# Martin's Fall Auction



## happy appy (Oct 2, 2012)

Does anyone normally attend the Martin's Fall auction in Lebanon, Pennsylvania?


----------



## Kim~Crayonboxminiatures (Oct 3, 2012)

That is in my neck of the woods, but I've never gone!


----------



## happy appy (Oct 3, 2012)

I was thinking about driving down to see what it was like. If I go, maybe I can look you up?


----------



## Kim~Crayonboxminiatures (Oct 3, 2012)

Of course! I think Julie Good of Azariah Miniatures goes to the auction and she lives closer to Lebanon, but I can't remember her forum name!


----------



## roxy's_mom (Oct 3, 2012)

I've been to it several times! They have a spring and fall sale! Every size/style/type of carriage for minis to drafts and every size in between that you could ever imagine in one place and then some. The indoor sale is Friday with all consignments and then on Saturday they have field day - non consignments of trucks/trailers,carriages(old, new, and everything in between), harness, saddles, everything horse related and also alot of misc. items as well! It's almost like going and finding a hidden treasure on field day. It's definately worth going to at least once if you live close enough to travel to it! Wish I was able to go this time, just might have to convince my fiance to take me!

Becky M.


----------



## shorthorsemom (Oct 4, 2012)

driving distance for me but I have never gone but have wanted to. Hey Kim Crayonbox, wanna go? lol


----------



## rbrown (Oct 4, 2012)

roxy said:


> I've been to it several times! They have a spring and fall sale! Every size/style/type of carriage for minis to drafts and every size in between that you could ever imagine in one place and then some. The indoor sale is Friday with all consignments and then on Saturday they have field day - non consignments of trucks/trailers,carriages(old, new, and everything in between), harness, saddles, everything horse related and also alot of misc. items as well! It's almost like going and finding a hidden treasure on field day. It's definately worth going to at least once if you live close enough to travel to it! Wish I was able to go this time, just might have to convince my fiance to take me!
> 
> Becky M.


Oh dear, now I'm tempted to go! It's a long drive for me, but I am casually looking for a nice cart to do CDEs with next year, and I'd totally forgotten about Martin's until I saw this thread. Do they usually have nicer metal carts (like Smart Carts/Bellcrowns/etc)? Would I need to go Friday, or are there still carts around on Saturday?


----------



## Carolyn R (Oct 4, 2012)

I have been there before. Many of the carts will make you drool. It is deffinately hit and miss if you are looking for a specific brand and size cart, but if you are open to options, it is worth it. I have seen everything from CDE carts to governess carts to meadow brook carts. If you are looking for a specific size and style, like a Jerald in an "a" size it will be hit and miss, but if you are going with your options open, then it is deffinately worth it. There is a carriage shop about 45 minutes from Lebanon in New Holland. It is called Shady Lane Wagons, I believe, he has new and used carts and makes everything in between, and does repairs. The site does the place no justice. He is Mennonite, super nice, very helpful, wealth of knowledge and does not mind calling on a friend if he doesn't have the parts needed for a fix.

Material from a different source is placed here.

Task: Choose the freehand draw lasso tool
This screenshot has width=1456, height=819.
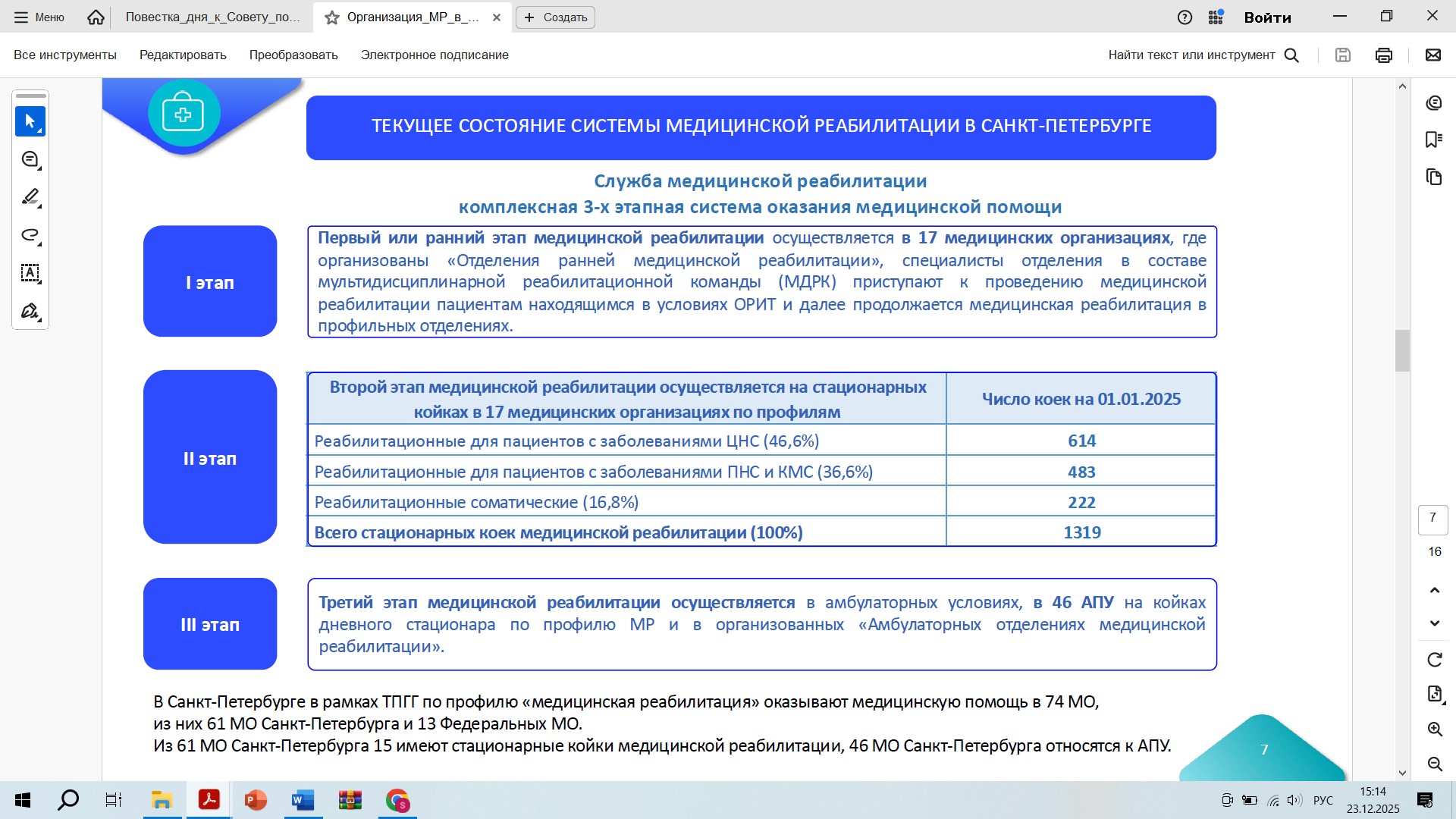Action: tap(30, 235)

I will be going to check out the saddles for my gypsy, but I am sure I will be looking at the carts and dreaming of what she could be hitched to when she is broke to drive.


----------



## happy appy (Oct 4, 2012)

It's about 7 hours drive for me so I would have to go the night before and stay somewhere. Maybe 2 nights depending on what I find for Saturday.


----------



## Carolyn R (Oct 4, 2012)

happy appy said:


> It's about 7 hours drive for me so I would have to go the night before and stay somewhere. Maybe 2 nights depending on what I find for Saturday.

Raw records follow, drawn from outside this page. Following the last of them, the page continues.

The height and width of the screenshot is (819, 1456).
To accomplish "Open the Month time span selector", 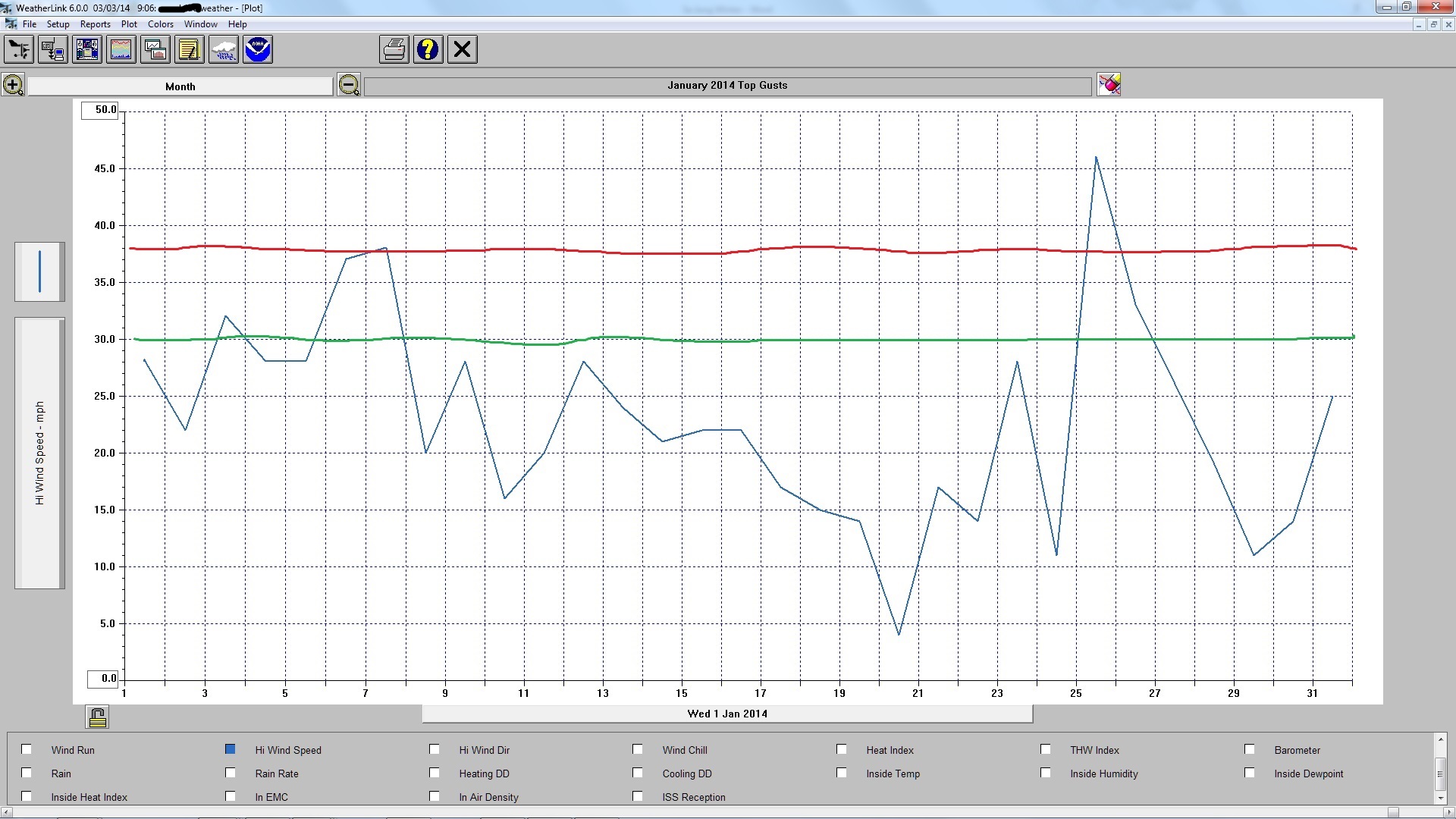I will (x=180, y=86).

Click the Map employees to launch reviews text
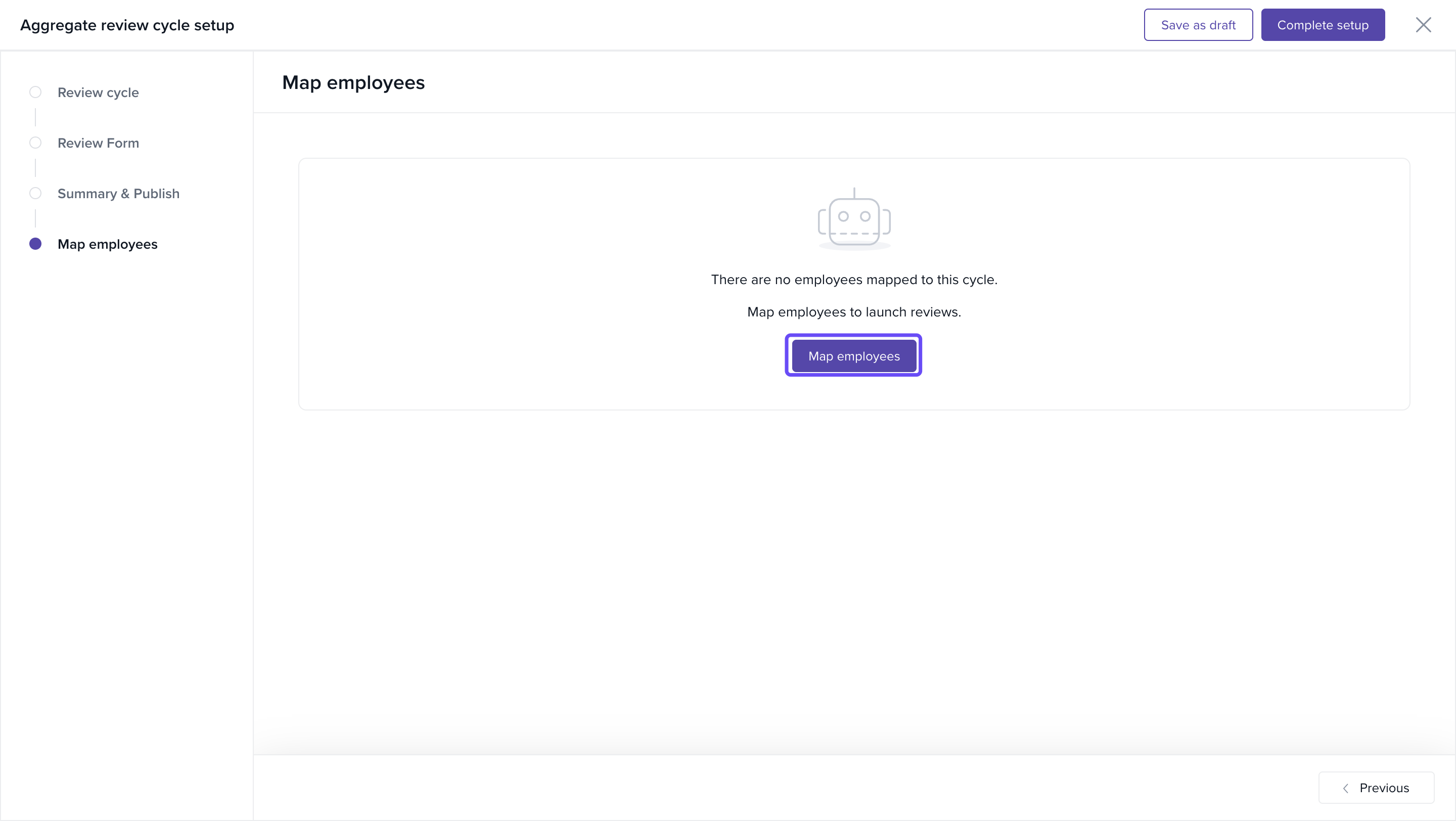pos(853,312)
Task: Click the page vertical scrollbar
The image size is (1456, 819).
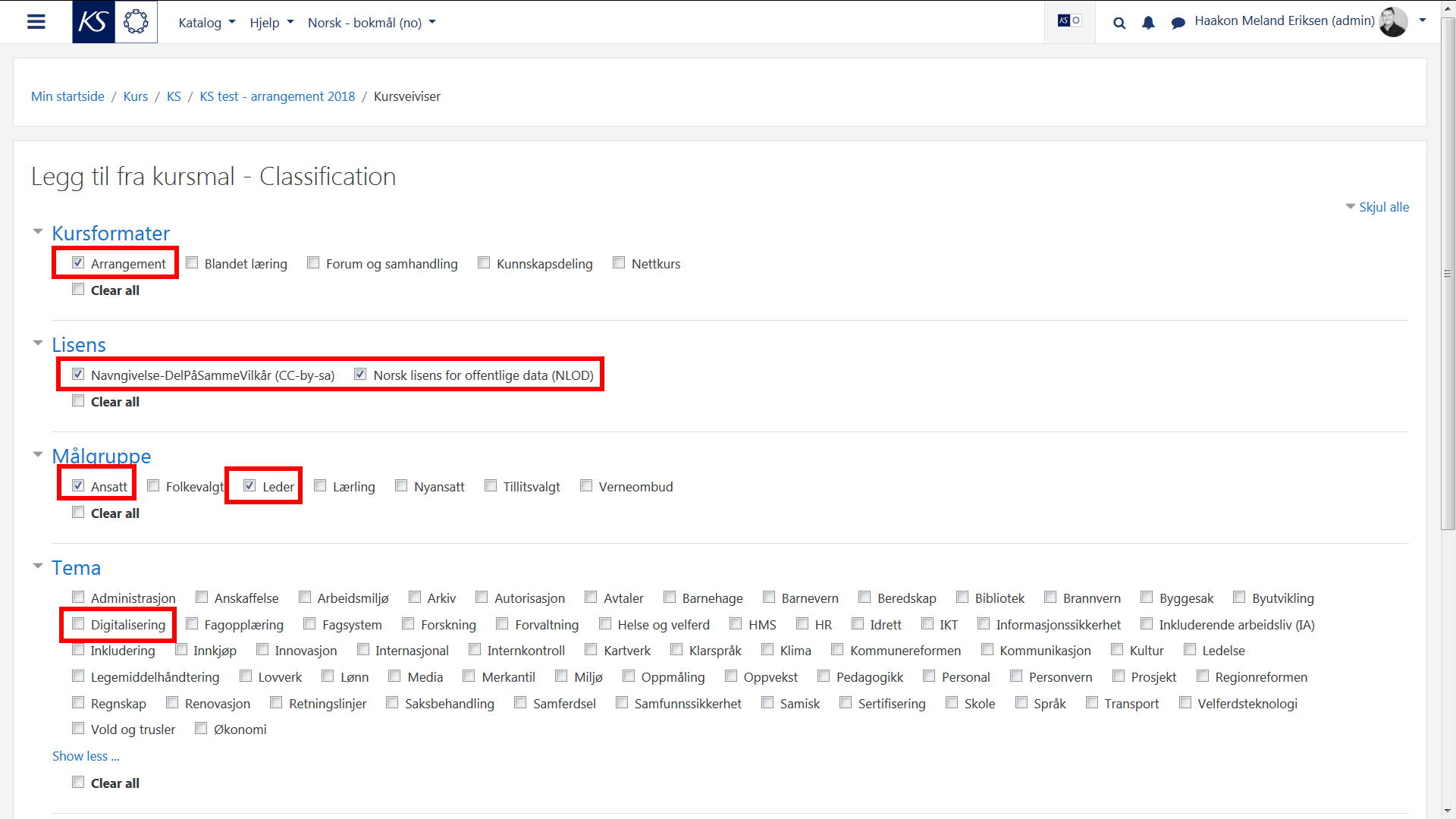Action: click(x=1448, y=273)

I don't know if you came across the auction flyer or not but here is a link to view some of the consigned carts, keep in mind there is also tents with items for sale as well as field items for sale that are not catalogued, including carts that are mixed with that stuff.

Posted flyer link in post below, this link was broken. Scroll down


----------



## happy appy (Oct 4, 2012)

Thanks for the flyer link! My christmas gifts might come early!


----------



## shorthorsemom (Oct 4, 2012)

If you drive that far you can go to carriage machine shop for bellcrown and aerocrown carts or visit center square harness shop forthemost awesome made amish driving harness custom fit..sliding backbands..all you can imagine at prices you cant believe.


----------



## happy appy (Oct 4, 2012)

As much as I want a Aerocrown cart I don't think the budget will support it! lol


----------



## Field-of-Dreams (Oct 5, 2012)

I am SOOOO jealous of you all that are going!!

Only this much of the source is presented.